Climatically-Induced Increases in Water Vapor and Precipitation: Causation and Implications

Posted by Brad Johnson Mon, 29 Oct 2007 16:00:00 GMT

Moderated by Dr. Anthony Socci, Senior Science Fellow, American Meteorological Society

Speakers
  • Dr. Brian J. Soden, Associate Professor of Meteorology and Physical Oceanography, University of Miami’s Rosenstiel School for Marine and Atmospheric Science, Miami, FL
  • Frank J. Wentz, Remote Sensing Systems, Santa Rosa, CA
  • Dr. Francis Zwiers, Director, Climate Research Division, Environment Canada, Toronto, Ontario, Canada
  • Dr. Benjamin D. Santer, Program for Climate Model Diagnosis and Intercomparison, Lawrence Livermore National Laboratory, Livermore, CA

The Role of Water Vapor in Climate: The Outlook from Models, Observations and Theory

Water vapor is the dominant greenhouse gas, the most important gaseous source of infrared opacity in the atmosphere. As the concentrations of other greenhouse gases, particularly carbon dioxide, increase because of human activity, it is centrally important to predict how the water vapor distribution will be affected. To the extent that water vapor concentrations increase in a warmer world, the climatic effects of the other greenhouse gases will be amplified.
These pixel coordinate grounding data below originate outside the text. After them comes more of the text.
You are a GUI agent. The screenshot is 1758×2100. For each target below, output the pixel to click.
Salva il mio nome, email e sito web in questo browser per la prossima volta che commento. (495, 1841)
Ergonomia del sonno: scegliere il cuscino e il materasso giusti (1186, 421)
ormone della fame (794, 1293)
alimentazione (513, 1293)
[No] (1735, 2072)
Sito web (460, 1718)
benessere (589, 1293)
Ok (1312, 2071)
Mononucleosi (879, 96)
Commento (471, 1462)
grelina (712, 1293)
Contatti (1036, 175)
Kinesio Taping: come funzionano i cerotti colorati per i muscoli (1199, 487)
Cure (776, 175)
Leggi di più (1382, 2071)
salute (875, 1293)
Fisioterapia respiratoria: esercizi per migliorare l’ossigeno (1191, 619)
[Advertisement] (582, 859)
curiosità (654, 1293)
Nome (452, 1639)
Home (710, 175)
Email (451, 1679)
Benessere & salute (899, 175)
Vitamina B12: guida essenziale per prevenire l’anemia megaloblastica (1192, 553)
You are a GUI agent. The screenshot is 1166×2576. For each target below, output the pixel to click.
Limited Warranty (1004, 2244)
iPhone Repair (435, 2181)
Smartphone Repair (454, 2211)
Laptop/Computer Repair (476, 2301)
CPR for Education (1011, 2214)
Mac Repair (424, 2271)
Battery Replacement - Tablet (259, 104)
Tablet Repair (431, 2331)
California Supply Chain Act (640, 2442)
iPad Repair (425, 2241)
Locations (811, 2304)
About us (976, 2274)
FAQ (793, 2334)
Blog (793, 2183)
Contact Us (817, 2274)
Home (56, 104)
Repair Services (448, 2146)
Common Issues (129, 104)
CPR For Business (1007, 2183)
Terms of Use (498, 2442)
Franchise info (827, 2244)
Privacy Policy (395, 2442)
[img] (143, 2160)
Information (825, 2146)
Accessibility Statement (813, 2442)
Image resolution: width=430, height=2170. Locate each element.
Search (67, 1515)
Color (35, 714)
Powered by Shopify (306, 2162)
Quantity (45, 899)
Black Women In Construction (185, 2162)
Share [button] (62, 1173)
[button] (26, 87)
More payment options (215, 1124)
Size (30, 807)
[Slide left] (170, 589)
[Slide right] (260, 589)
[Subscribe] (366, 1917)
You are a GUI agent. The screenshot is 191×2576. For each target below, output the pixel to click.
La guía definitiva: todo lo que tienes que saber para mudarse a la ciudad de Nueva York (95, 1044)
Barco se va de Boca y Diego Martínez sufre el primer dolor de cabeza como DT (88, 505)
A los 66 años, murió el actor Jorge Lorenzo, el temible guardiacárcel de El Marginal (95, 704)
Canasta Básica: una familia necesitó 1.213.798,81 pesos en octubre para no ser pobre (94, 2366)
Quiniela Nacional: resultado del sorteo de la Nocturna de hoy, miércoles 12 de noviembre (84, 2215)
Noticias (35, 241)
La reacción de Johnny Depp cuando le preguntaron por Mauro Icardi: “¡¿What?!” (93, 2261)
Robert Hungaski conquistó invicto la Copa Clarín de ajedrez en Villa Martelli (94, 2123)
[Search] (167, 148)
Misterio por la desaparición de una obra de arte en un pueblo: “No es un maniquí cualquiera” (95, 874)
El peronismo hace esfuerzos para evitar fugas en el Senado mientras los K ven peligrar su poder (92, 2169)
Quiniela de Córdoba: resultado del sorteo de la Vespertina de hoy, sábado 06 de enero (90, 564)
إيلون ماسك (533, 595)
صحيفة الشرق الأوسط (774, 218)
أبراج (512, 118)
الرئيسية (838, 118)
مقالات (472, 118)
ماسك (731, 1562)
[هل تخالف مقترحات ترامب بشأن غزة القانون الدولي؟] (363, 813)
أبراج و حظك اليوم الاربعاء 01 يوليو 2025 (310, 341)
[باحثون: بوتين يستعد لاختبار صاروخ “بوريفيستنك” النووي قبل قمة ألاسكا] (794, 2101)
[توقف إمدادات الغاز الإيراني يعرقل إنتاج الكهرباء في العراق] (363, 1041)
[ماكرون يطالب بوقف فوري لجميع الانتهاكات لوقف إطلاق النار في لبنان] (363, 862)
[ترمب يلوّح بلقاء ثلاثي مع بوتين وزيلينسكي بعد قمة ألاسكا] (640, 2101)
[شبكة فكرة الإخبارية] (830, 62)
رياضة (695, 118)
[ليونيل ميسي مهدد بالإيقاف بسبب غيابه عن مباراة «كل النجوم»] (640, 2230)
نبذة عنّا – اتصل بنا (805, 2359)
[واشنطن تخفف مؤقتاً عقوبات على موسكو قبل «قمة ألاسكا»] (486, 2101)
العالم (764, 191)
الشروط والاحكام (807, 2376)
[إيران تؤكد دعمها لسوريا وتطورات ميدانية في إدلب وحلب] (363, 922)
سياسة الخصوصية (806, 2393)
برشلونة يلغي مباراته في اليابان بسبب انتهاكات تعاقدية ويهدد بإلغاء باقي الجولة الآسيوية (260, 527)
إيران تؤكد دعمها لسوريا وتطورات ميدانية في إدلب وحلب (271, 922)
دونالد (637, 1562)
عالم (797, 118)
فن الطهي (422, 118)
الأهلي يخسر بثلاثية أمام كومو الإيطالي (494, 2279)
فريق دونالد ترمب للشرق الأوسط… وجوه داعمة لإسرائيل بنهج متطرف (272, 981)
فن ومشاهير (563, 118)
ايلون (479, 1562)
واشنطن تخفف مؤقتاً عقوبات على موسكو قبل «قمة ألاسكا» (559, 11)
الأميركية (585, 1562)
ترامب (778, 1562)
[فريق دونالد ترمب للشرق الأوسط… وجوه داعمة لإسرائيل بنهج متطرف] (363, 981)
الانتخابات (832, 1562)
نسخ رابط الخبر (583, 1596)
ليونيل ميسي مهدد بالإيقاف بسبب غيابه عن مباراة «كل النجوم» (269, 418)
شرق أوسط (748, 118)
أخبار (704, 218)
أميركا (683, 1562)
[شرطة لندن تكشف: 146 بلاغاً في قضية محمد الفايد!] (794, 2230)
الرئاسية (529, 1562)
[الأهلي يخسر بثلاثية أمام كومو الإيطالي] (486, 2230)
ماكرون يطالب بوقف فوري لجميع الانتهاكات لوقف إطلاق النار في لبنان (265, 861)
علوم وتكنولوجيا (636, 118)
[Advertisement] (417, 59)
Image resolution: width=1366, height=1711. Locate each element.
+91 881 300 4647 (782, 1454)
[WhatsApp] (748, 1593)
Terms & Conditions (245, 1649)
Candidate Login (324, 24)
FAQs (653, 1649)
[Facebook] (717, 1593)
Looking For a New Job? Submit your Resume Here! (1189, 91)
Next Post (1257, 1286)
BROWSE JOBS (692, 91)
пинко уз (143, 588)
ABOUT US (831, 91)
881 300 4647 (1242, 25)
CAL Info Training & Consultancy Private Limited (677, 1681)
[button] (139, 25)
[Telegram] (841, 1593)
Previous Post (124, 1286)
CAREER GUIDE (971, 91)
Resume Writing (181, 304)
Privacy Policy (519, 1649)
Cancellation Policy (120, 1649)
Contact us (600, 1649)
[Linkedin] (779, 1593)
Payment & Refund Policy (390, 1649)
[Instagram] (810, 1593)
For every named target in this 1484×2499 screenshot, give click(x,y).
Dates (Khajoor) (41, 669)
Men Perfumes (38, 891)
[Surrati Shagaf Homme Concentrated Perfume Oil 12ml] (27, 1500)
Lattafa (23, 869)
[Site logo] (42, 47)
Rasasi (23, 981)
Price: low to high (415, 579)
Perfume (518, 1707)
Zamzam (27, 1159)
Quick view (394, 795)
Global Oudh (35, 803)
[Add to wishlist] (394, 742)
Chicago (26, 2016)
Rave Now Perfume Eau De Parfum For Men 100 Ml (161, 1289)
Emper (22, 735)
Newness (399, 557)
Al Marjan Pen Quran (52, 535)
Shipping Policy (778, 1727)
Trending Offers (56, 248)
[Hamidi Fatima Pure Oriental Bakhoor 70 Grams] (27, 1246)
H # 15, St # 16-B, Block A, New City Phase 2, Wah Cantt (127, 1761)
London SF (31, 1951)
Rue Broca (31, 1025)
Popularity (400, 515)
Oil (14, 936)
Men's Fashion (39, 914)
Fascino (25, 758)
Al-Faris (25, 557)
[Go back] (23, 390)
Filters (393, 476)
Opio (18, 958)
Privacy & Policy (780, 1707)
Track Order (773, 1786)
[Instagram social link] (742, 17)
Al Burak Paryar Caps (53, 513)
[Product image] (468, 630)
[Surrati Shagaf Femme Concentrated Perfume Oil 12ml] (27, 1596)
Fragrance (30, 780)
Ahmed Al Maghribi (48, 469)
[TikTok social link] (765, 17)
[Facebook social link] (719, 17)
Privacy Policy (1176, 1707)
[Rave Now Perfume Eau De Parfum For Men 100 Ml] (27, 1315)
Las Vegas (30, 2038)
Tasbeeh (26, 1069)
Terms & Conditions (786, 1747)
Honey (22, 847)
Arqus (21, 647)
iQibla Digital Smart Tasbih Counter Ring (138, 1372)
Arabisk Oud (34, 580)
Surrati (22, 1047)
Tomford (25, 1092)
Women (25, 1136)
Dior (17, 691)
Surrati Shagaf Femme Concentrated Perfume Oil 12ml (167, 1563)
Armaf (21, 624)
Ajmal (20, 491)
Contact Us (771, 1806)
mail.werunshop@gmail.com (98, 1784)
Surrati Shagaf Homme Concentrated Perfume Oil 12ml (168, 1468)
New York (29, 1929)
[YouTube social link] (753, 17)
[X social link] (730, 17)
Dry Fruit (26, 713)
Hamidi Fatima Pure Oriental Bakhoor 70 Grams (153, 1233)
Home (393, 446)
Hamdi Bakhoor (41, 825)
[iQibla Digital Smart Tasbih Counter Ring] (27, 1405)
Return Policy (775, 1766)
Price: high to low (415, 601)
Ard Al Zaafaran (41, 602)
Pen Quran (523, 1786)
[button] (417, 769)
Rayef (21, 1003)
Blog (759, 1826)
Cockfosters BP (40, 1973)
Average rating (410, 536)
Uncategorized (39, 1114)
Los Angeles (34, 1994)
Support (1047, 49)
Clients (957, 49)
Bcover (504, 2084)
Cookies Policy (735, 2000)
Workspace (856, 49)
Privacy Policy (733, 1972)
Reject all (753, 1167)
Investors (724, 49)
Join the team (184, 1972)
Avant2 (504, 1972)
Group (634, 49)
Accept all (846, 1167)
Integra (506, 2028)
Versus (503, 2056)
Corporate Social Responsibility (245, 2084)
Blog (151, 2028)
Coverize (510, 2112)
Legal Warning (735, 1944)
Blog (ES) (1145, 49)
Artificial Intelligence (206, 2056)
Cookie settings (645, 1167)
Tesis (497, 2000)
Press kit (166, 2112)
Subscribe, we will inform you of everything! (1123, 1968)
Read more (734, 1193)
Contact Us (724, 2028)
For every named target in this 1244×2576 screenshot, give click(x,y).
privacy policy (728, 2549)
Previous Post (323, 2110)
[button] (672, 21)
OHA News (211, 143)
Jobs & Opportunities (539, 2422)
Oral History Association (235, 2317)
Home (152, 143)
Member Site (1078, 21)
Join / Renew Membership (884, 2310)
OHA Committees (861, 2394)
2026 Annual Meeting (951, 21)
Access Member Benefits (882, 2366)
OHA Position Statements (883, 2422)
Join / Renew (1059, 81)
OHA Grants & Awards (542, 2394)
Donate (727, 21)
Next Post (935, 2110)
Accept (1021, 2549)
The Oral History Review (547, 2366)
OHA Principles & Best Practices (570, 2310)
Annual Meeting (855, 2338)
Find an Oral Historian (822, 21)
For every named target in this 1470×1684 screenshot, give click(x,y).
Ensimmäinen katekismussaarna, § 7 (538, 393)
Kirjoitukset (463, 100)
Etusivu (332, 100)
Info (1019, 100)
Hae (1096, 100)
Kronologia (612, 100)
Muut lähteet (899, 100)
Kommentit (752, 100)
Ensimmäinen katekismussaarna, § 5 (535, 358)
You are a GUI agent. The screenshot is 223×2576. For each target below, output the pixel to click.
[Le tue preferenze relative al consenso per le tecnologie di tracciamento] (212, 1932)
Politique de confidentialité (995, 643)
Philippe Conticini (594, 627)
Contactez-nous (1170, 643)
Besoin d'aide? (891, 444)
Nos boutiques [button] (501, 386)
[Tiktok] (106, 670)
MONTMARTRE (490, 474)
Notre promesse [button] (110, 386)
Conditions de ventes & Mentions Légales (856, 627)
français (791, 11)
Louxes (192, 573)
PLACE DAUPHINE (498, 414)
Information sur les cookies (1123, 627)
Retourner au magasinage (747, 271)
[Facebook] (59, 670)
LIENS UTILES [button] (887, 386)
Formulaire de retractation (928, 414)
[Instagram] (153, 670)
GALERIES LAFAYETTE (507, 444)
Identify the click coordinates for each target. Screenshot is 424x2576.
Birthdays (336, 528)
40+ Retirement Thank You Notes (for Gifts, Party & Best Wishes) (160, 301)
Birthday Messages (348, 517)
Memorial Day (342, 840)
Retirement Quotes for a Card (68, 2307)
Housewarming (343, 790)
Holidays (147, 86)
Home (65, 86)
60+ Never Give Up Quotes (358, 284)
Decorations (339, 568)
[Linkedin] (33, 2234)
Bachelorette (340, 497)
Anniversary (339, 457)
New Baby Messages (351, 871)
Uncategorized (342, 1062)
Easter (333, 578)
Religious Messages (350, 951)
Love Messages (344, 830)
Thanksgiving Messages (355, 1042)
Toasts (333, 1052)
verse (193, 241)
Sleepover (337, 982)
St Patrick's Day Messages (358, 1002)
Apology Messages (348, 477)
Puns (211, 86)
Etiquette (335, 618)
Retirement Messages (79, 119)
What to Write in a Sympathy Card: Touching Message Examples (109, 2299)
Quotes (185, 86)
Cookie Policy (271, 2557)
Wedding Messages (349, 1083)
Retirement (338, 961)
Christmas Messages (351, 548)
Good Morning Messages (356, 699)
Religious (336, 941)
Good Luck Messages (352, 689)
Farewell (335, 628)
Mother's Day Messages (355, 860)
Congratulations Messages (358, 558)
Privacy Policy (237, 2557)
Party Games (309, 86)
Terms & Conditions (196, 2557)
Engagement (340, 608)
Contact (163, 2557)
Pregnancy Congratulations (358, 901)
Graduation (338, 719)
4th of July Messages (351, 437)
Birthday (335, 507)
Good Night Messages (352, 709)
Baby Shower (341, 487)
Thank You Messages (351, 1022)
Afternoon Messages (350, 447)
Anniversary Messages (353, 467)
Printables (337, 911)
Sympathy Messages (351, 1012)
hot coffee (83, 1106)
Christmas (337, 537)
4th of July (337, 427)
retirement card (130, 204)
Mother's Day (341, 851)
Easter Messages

Models of the Earth’s climate indicate that this is an important positive feedback that increases the sensitivity of surface temperatures to carbon dioxide by more than a factor of two.

Prevailing evidence strongly suggests that the increased water vapor resulting from the warming effect due to CO2 and other greenhouse gases does serve to significantly amplify climate warming as models predicted. In addition, observationally-based estimates of the strength of this climate amplification are in agreement with model predictions. In other words, the warming due to the increase in greenhouse gases is driving the increase in water vapor which, in turn, is significantly amplifying the climate warming.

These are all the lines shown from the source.